Supramolecular Soft Material Enabled by Metal Coordination and Hydrogen Bonding: Stretchability, Self-Healing, Impact Resistance, 3D Printing, and Motion Monitoring.

Abstract

Metal coordination can significantly improve the macroscopic performance of many materials by enhancing their dynamic features. In this study, two supramolecular interactions, Fe3+ -carboxylic acid coordination, and structural water-induced hydrogen bonding, into an artificial polymerwereintroduced. Various attractive features, including flexibility and stretchability, are achieved because of the bulk state and dynamic hydrogen bonds of poly(thioctic acid-water) (poly[TA-H]).
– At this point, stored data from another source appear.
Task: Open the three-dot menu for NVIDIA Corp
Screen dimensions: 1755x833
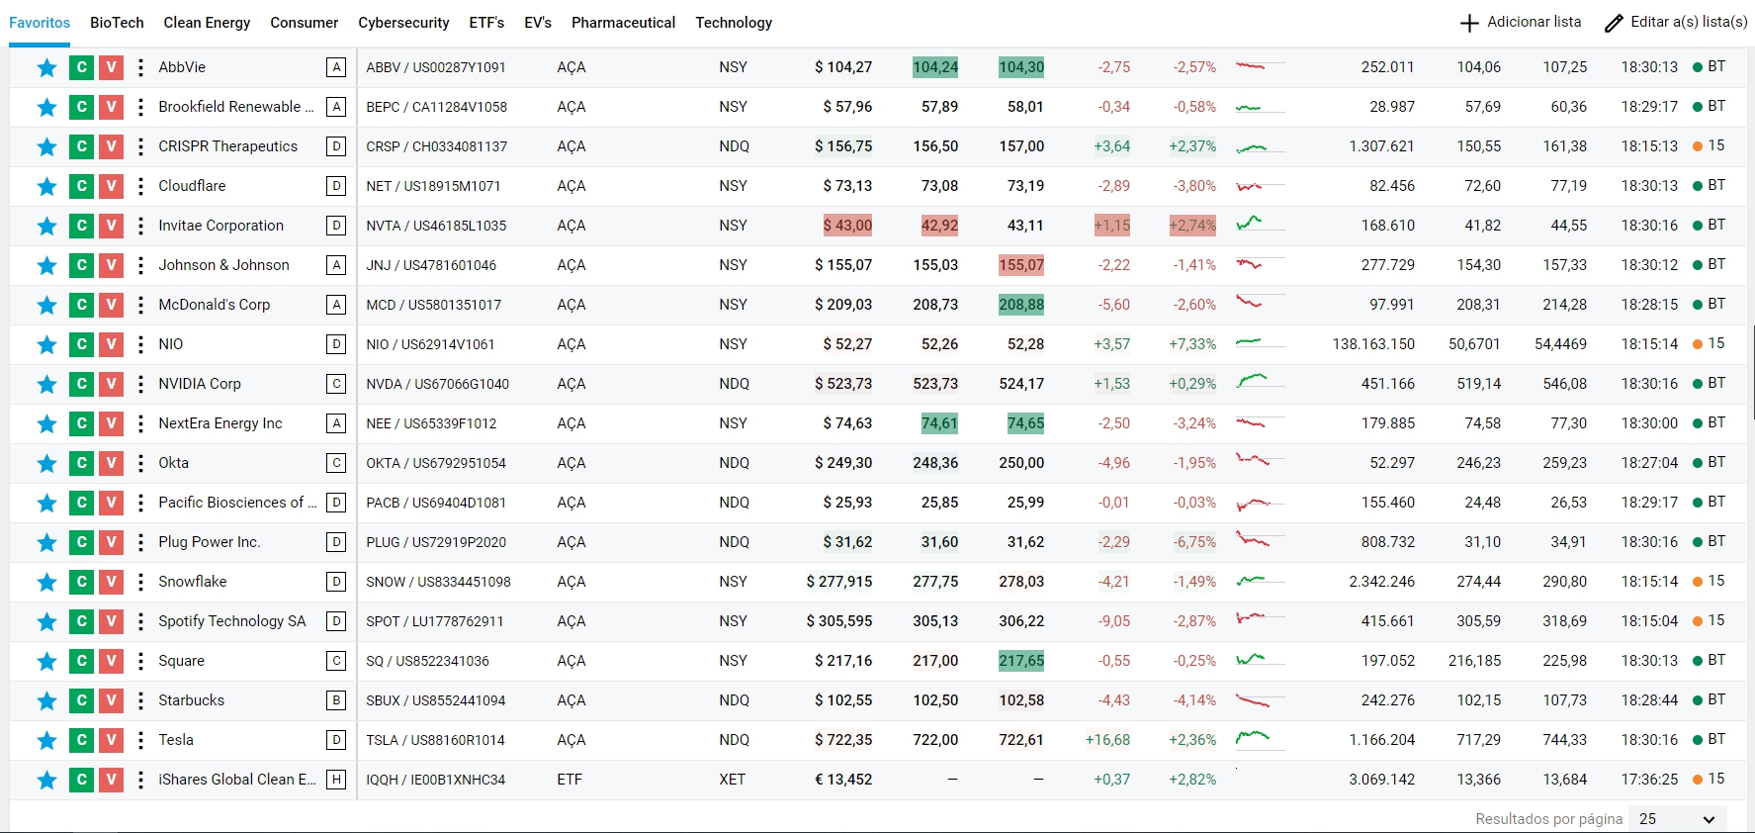Action: [140, 384]
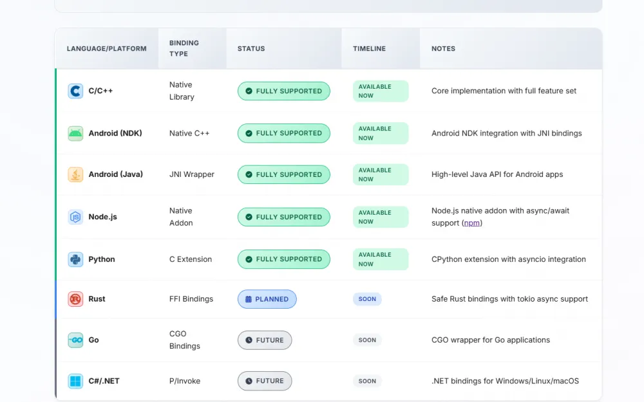644x402 pixels.
Task: Click the Node.js hexagon icon
Action: [75, 217]
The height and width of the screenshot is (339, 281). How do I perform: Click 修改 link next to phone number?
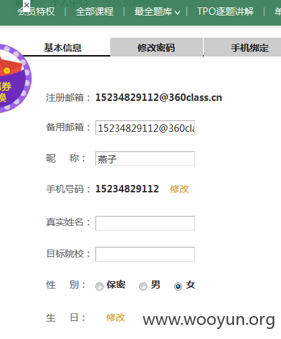179,189
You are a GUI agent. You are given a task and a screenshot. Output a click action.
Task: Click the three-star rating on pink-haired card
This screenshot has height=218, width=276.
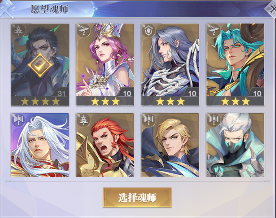[x=105, y=101]
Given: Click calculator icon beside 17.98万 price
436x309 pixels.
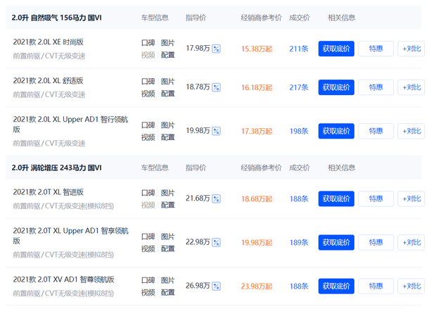Looking at the screenshot, I should (x=217, y=49).
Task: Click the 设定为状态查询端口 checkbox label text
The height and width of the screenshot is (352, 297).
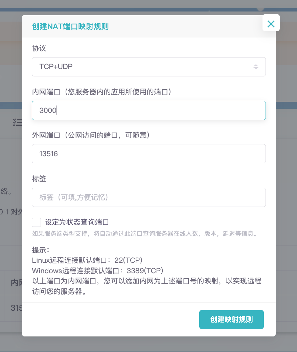Action: (76, 222)
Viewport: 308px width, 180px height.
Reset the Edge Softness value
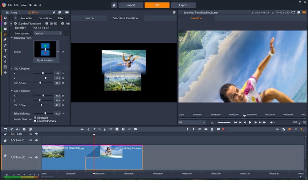click(x=63, y=114)
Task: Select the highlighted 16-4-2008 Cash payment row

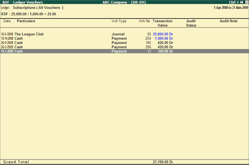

These unique features are considerably enhanced after the incorporation of Fe3+ cations into poly[TA-H] because metal coordination increased the mobility of the poly[TA-H] chains. Thus, the poly(thioctic acid-water-metal) (poly[TA-HM]) copolymer exhibited better flexibility and stretchability. Moreover, notable underwater/low-temperature self-healing capacity is obtained via the synergistic effect of the metal and hydrogen bonding. Most of the impact energy is quickly absorbed by poly[TA-H] or poly[TA-HM] and effectively and rapidly dissipated via reversible debonding/bonding via the interactions between the metal and hydrogen. Macroscopic plastic deformation or structural failure is not observed during high-speed (50-70ms-1 ) impact experiments or high-altitude (90m) falling tests. Furthermore, poly[TA-HM] displayed good thermal molding properties, which enabled its processing via 3D fused deposition modeling printing. Poly[TA-HM] also showed considerable effectiveness for monitoring complicated, dynamic, and irregular biological activities owing to its highly pressure-sensitive nature.